Every day there are cases argued in the courts of the United States, there are plaintiffs, prosecutors and defendants, there are juries and it all comes to rest with a final verdict. Guilty. Or not guilty.
All of these cases are strengthened by the presence of witnesses and evidence; but not all of these are admissible in court. Admissible evidence is only the one that is relevant to the particular case, and that is what is known by relevance of legal evidence.
Relevant Evidence Definition
The meaning of relevance in the legal jargon is as to how relevant and aligned the fact or evidence is with the case at hand. Or, if there are two facts presented side by side, how relevant are they to each other and then to the case.
The concept of relevance is further classified as being legally or logically relevant. For instance, if an evidence is not obtained legally, it may not be admissible in court. The other party can call you out on the evidence and have it removed from the case. Logically, if the presence of the evidence at the crime scene or regarding the case makes sense, then the evidence is known as relevant and is admissible in court.
Admissibility and Relevance
A further condition must be fulfilled for evidence in lawful procedures. There are legitimate principles that forbid evidence from being introduced at a trial despite the fact that it is relevant and has material contribution to the case at hand. These are rules that can make an evidence inadmissible and can have a judge bar it from the case.
Two instances of such guidelines of admissibility are hearsay evidence and the rule against character evidence. Here, once more, the phrasing is loose. Admissibility and receivability are not unmistakably recognized. It is basic for unessential proof, or proof of an irrelevant actuality to be portrayed as illegal. This means the court will exclude the evidence if it is irrelevant or immaterial.
However, significantly, there are other cases where evidence is excluded- other than on the grounds of being irrelevant or immaterial. In the United States, Federal Rule of Evidence 404(a)(1) bars the utilization of proof of an individual’s character ‘to demonstrate that on a specific event the individual acted as per the character’ and Federal Rule of Evidence 404(b)(1) gives that proof of a wrongdoing or crime.
It is still doubtful that proof of an individual’s character and past conduct can have no probabilistic bearing on his conduct on a specific event; on a probabilistic origination of importance, it is hard to perceive any reason why the evidence is not relevant.

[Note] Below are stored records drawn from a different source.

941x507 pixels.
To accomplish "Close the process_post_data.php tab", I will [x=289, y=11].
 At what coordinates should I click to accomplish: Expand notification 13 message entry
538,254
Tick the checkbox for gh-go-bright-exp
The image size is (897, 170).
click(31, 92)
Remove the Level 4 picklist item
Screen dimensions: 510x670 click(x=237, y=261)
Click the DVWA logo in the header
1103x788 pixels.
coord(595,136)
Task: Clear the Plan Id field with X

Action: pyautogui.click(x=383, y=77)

What is an Example of Relevant Evidence?
There are many examples within the courtroom and among cases which give us an idea about what sort of evidence is relevant, and admissible.

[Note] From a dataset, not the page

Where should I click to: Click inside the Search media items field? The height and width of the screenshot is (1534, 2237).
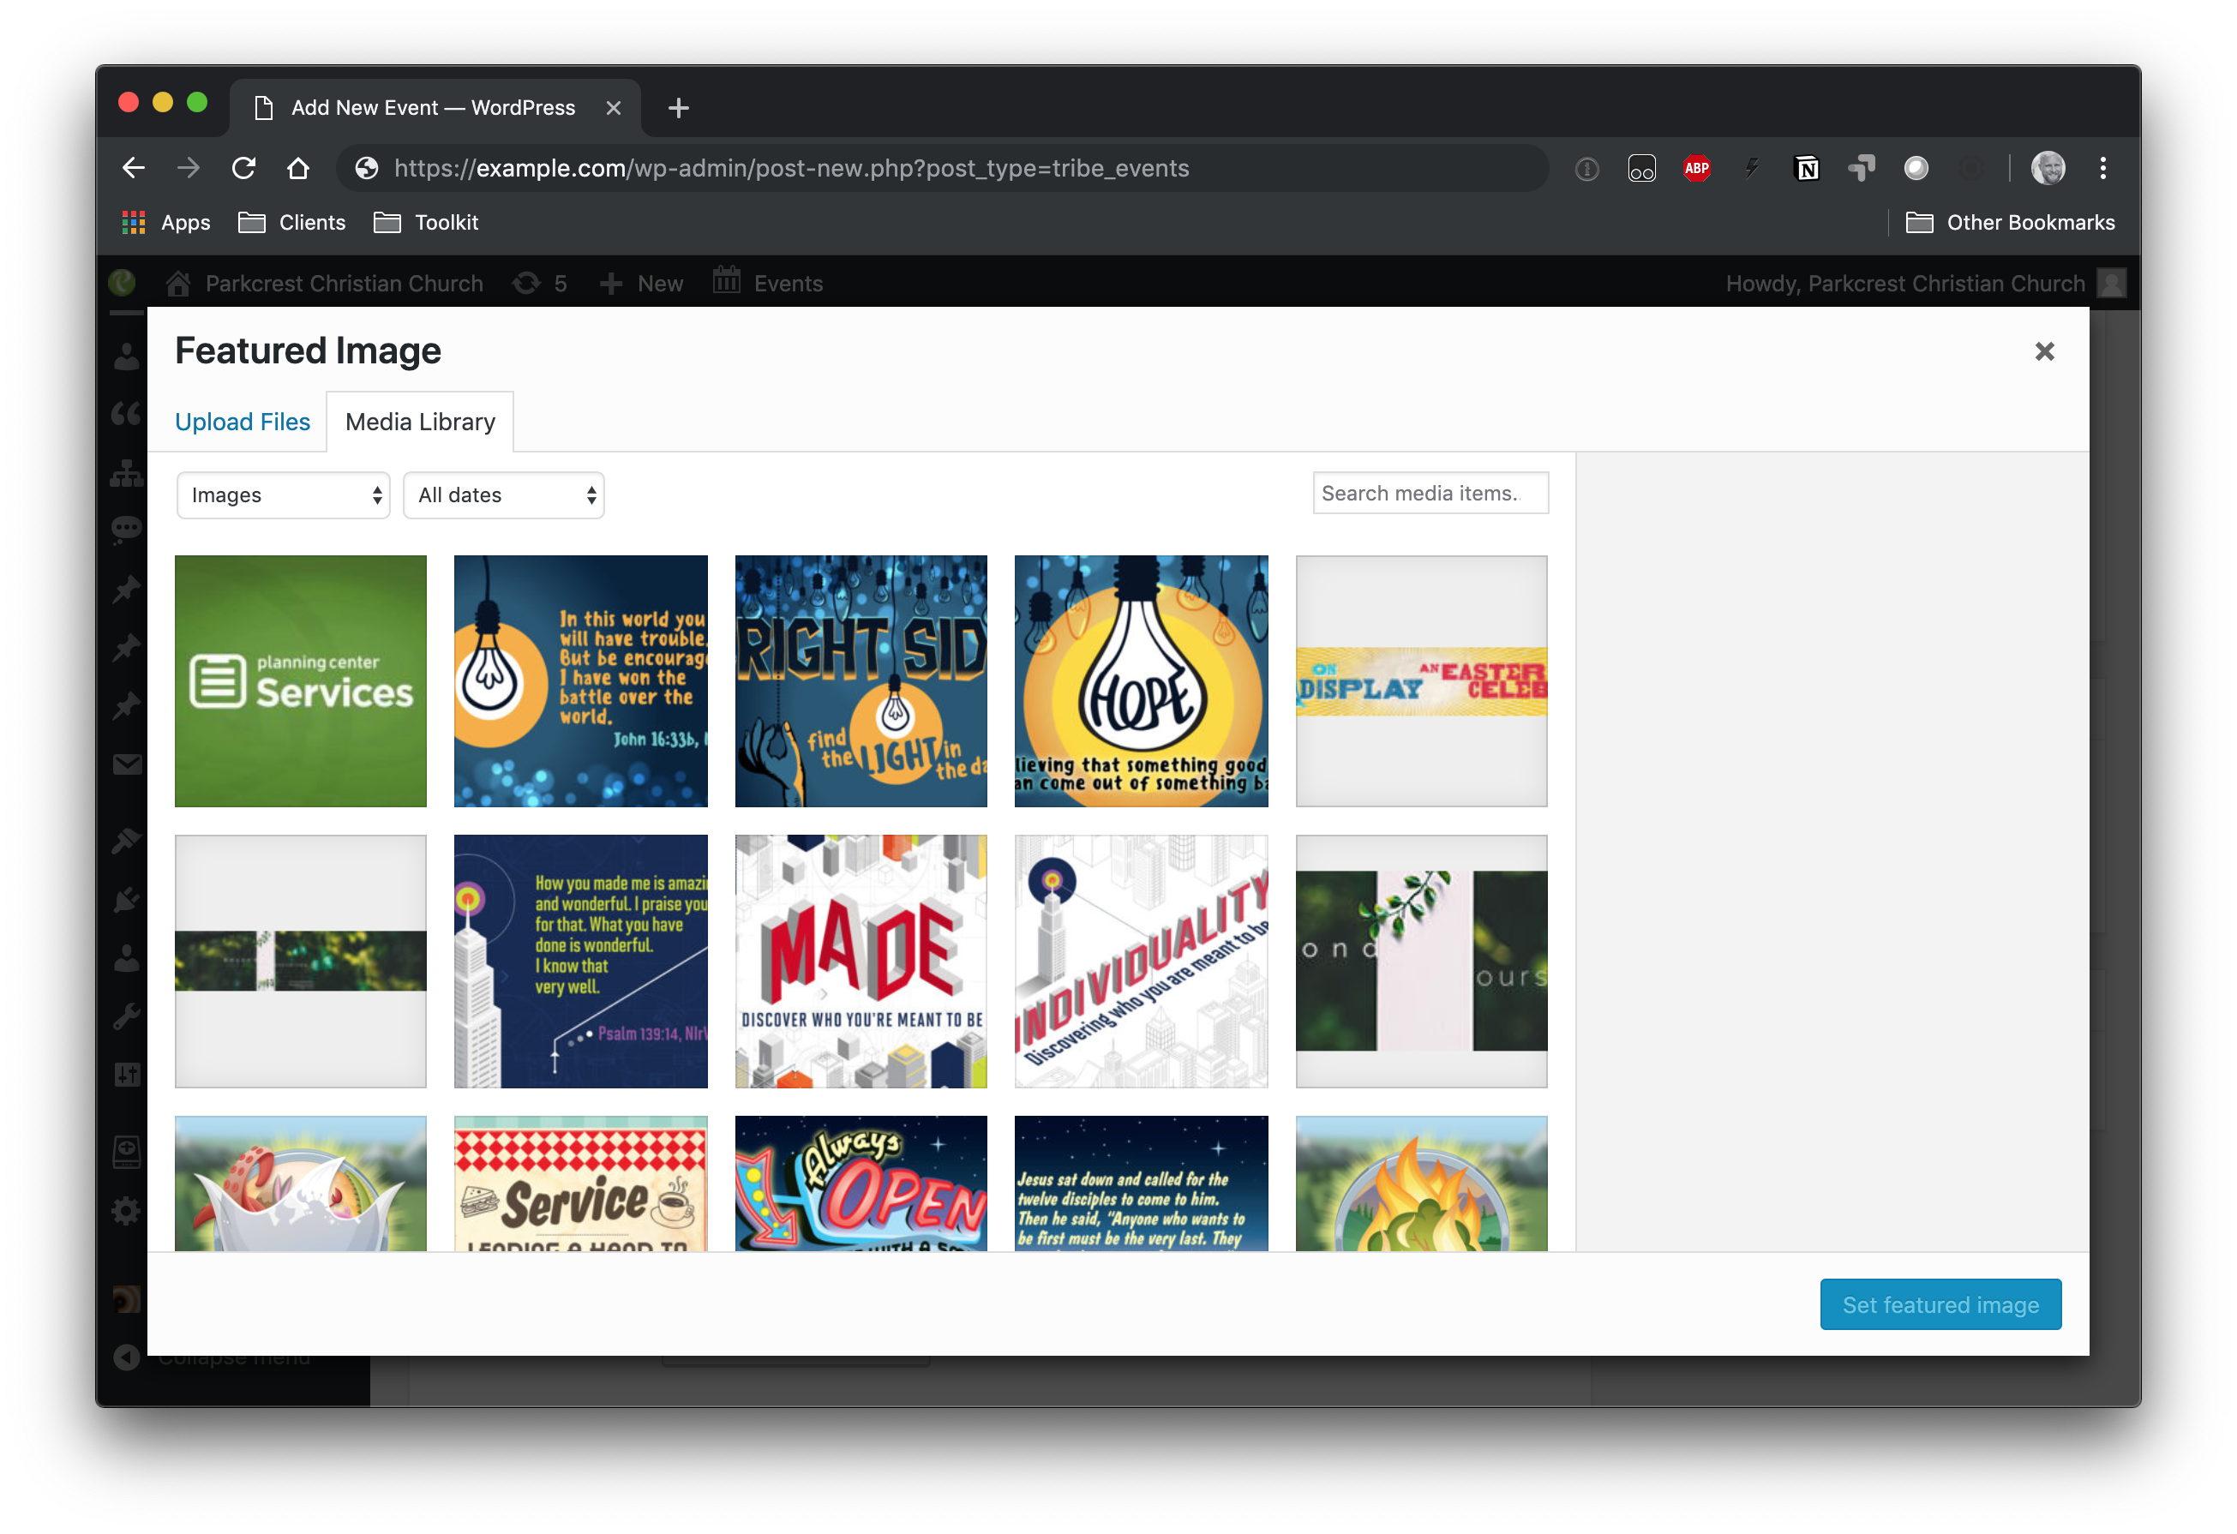coord(1427,495)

Nathan is accused of stealing a lot of liquor from the departmental store, the night before his birthday party. The prosecution wants to present evidence that explains the motive behind stealing liquor: the accused is underrage and wanted to celebrate his birthday with his friends. This evidence is relevant, thus admissible in court.
Taking the example of the same case: now the prosecution wants to ask the manager of the store to tell the jury how many items have been stolen in the past couple of months and how many have been beers and alcohol? This doesn’t tie directly to Nathan’s case, so the evidence is irrelevant and inadmissible in court.

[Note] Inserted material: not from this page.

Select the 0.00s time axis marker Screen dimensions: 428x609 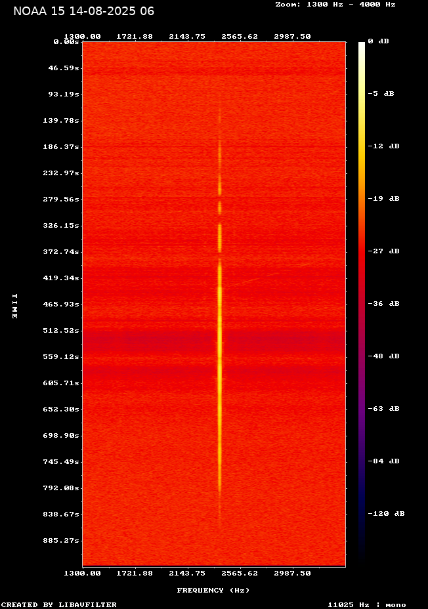[66, 41]
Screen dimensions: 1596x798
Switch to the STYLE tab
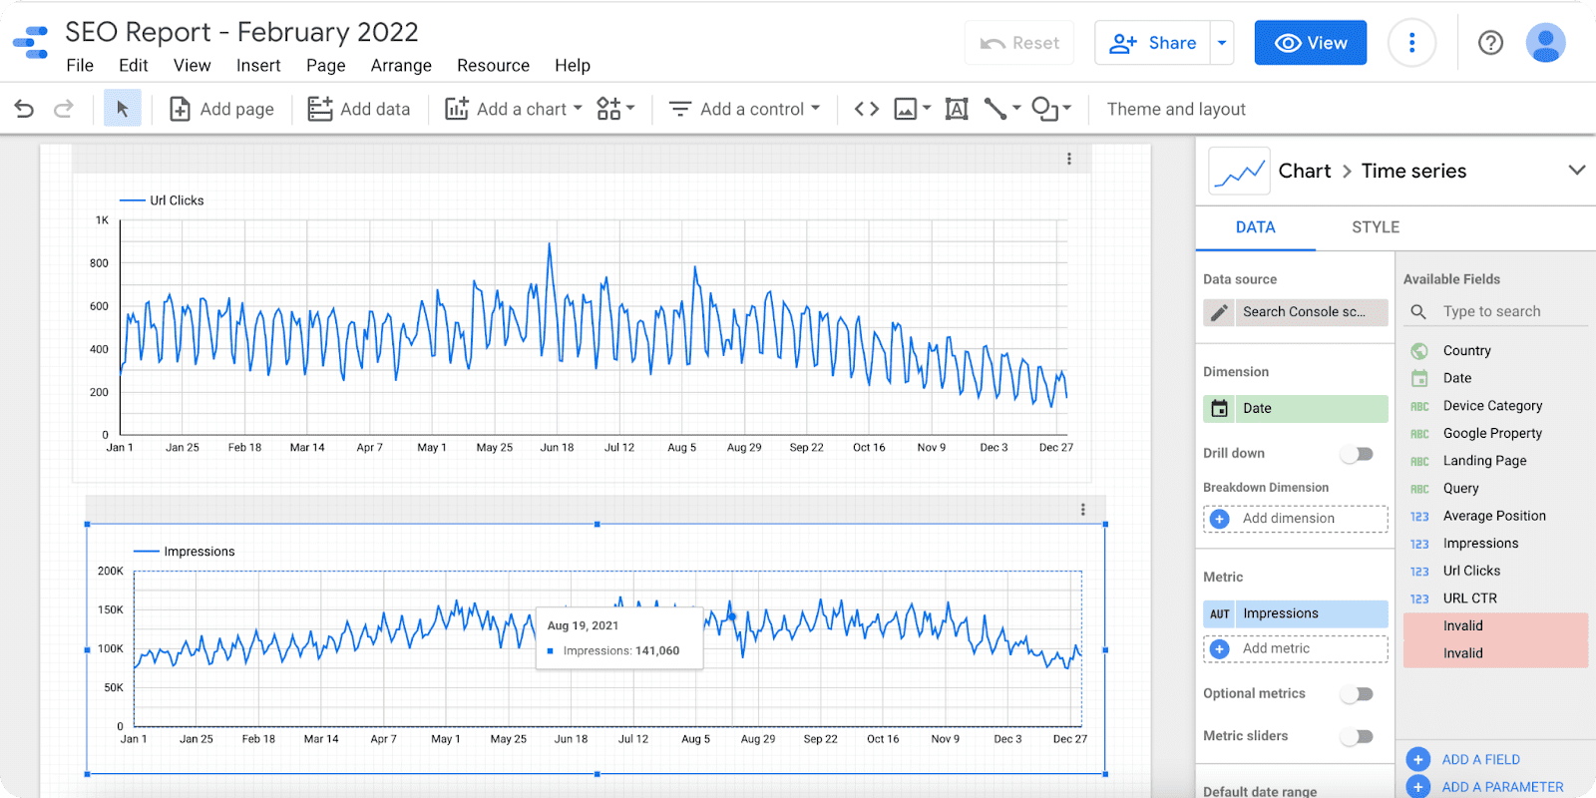click(x=1376, y=227)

Skylar is charged with drunk driving, now prosecution wants to provide evidence that he is an active member of the street gang. The evidence is irrelevant because drunk driving has nothing to do with criminal activities on the street. So this evidence is inadmissible in court.
Markian is charged with car theft, he was arrested from home where he had friends over who were doing drugs. The prosecution wants to bring in evidence that they found marijuana in the house. Unless they can prove that the drugs were somehow involved in the theft, the evidence is irrelevant thus inadmissible in court.
It is common sense really; unless the evidence is relevant to the defendant and the case, the prosecutor can’t bring in any evidence. The judge will rule it out and it will be considered inadmissible in court- meaning excluded from the reports and that particular evidence will not impact the verdict in any case.
Moreover, if the evidence seems irrelevant at the start but later connects on with the case; either legally or logically, can then be added to the evidence list and be deemed as admissible. There are different cases how this might be possible; if a case can describe the motive for a person to commit a certain crime, it is admissible and relevant in front of the jury.